Одинцов не прекословил Еве, однако уважение тут было ни при чём. Хотят его компаньоны решать древние загадки? На здоровье. Вряд ли он сможет помочь мозгами – этого добра у Евы с Муниным и без него хватает. Но парочка не только умные мысли генерирует: она и проблемы создаёт одну за другой. Задача Одинцова – защищать обоих, чтобы по возможности не отвлекались и жили спокойно. А там, быть может, Урим и Туммим действительно раскроют свой секрет, или учёные без них сумеют найти подход к Ковчегу, и тогда задача Вейнтрауба перестанет существовать сама собой…

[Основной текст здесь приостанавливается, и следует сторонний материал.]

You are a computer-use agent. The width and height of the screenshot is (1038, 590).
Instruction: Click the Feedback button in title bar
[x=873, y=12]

В любом случае надо было как можно скорее выцарапать у Бориса запись убийства Салтаханова, чтобы понять, наконец, кто может угрожать Еве, и нейтрализовать угрозу.

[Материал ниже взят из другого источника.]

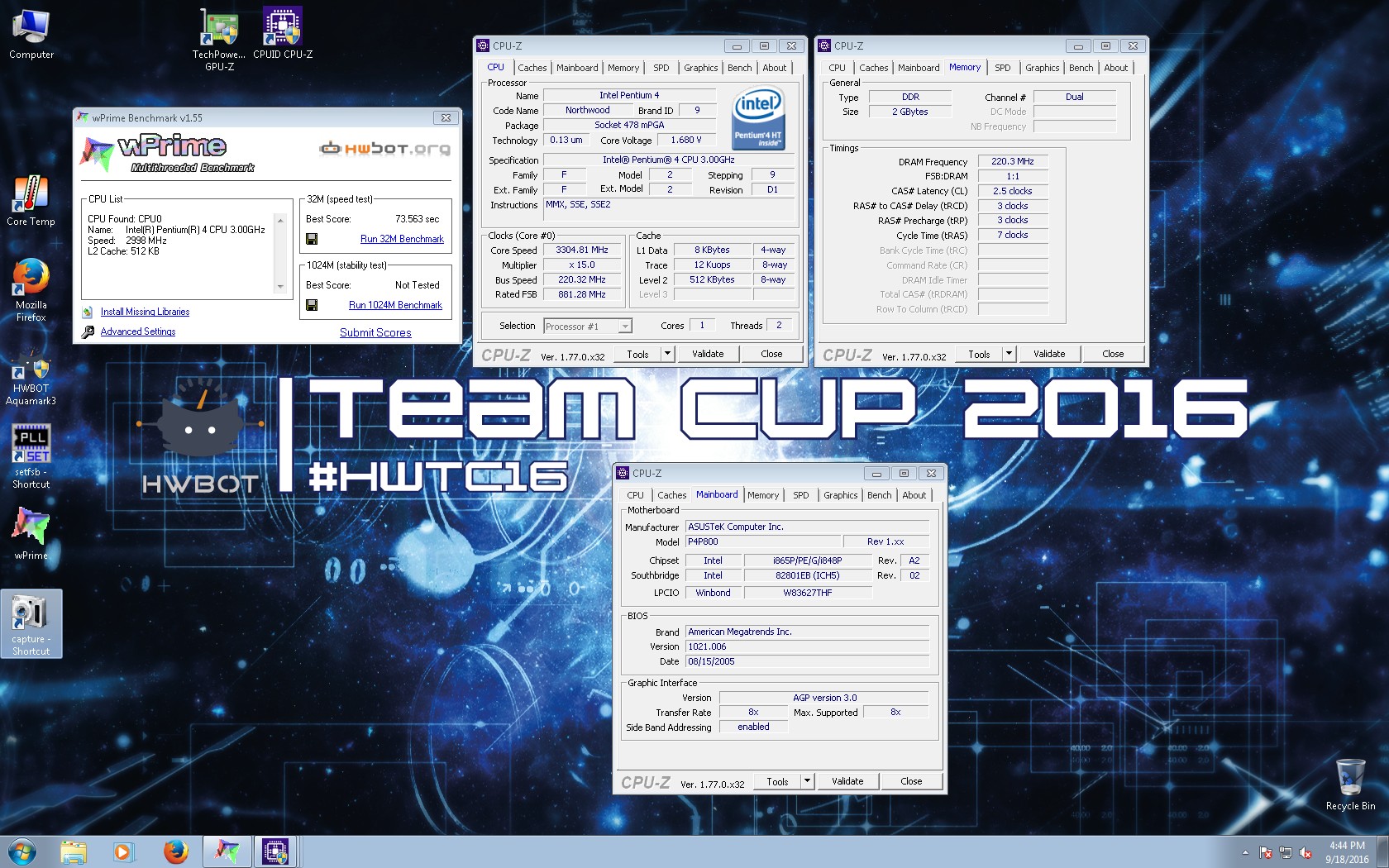The width and height of the screenshot is (1389, 868).
Task: Switch to the Caches tab in the CPU-Z CPU window
Action: tap(532, 68)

Жюстина как директор Фонда не возражала против отъезда сотрудников.
– Работайте, где вам удобнее, – сказала она. – Наш учредитель считал, что вами бесполезно управлять, и я с ним согласна. Надо помогать и подстраиваться… О’кей! К тому же в ближайшее время здесь вам будет совсем не до работы, а мне не до вас. Сперва похороны, потом всё-таки надо начать пиар-кампанию Фонда. И ещё этот внук…
– Мистер Вейнтрауб считал Генриха подонком, – сказал Штерн. – Я знаю его с детства и могу подтвердить: мистер Вейнтрауб не ошибался в людях.

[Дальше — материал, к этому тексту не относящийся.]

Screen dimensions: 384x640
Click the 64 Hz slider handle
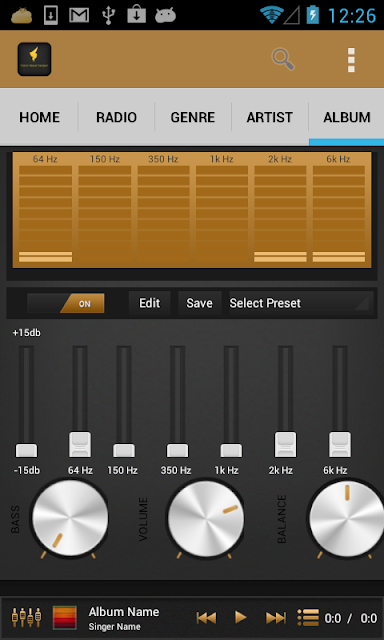(80, 444)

– Такие умеют портить кровь. – Жюстина вздохнула. – Впереди у нас как минимум череда судебных исков, а это надолго.
– Попробует отсудить дом? – предположил Мунин.
– Если бы только дом… Мистер Вейнтрауб оставил Фонду всё своё состояние, – сказала Жюстина, и Одинцов присвистнул. – Вот именно. Когда-то старик Хилтон сделал то же самое. Он всю жизнь создавал сеть отелей, а незадолго до смерти продал, и все деньги от продажи передал на благотворительность. Денег там было на порядок меньше, зато наследников на порядок больше. Они судились лет десять, чтобы оспорить завещание.
– И как, успешно? – спросил Одинцов.
– Кое-что смогли отсудить. На хлеб с маслом хватило.
Мунина деньги не интересовали.
– А что будет с коллекцией? – спросил он. – И когда всё-таки вы откроете хранилище?
Жюстина развела руками.
– Если не найдутся коды разблокировки, очевидно, хранилище можно будет вскрыть по решению суда. С полицией, понятыми и так далее. Слухов про коллекцию много; можно сказать, все про неё знают, и внук не исключение. Но никому, кроме нас, точно не известно – какие экспонаты на самом деле собрал Вейнтрауб. Даже если их страховая оценка не превысит состояние нашего учредителя, – она окажется с ним сопоставима. Лайтингер потребует арестовать коллекцию и будет за неё судиться. Если так, тем лучше: нам это только на руку. Сделаем вскрытие хранилища и суды стержнем пиар-кампании, оповестим о сокровищах Вейнтрауба весь мир, начнём переговоры о выставках с Лувром, Эрмитажем, Уффици… Такой встряски у музейщиков не было за всю историю, уж поверьте. Изолировать коллекцию они не позволят. Лайтингеру придётся воевать со всем культурным сообществом, да и с политиками тоже. Понятно, что он проиграет, – никакие адвокаты не помогут. А в надёжной охране можете не сомневаться. И камни всегда будут для вас доступны.
За ужином Ева с Муниным сцепились в споре.
Ева предлагала соединить усилия историка и математика, чтобы представить себе людей, которые три тысячи лет назад использовали Урим и Туммим. Это позволит создать математическую модель их поведения, говорила она, и путём расчётов предсказать человеческие действия – как вперёд по хронологии, так и назад. После отладки модель сможет уверенно предсказывать любое известное событие, то есть предсказания неизвестных событий тоже будут справедливы. Останется только распространить расчёты на Зубакина с его предшественниками и последователями. Хотя вполне возможно, что коммуникацию между камнями и Ковчегом удастся разгадать даже раньше.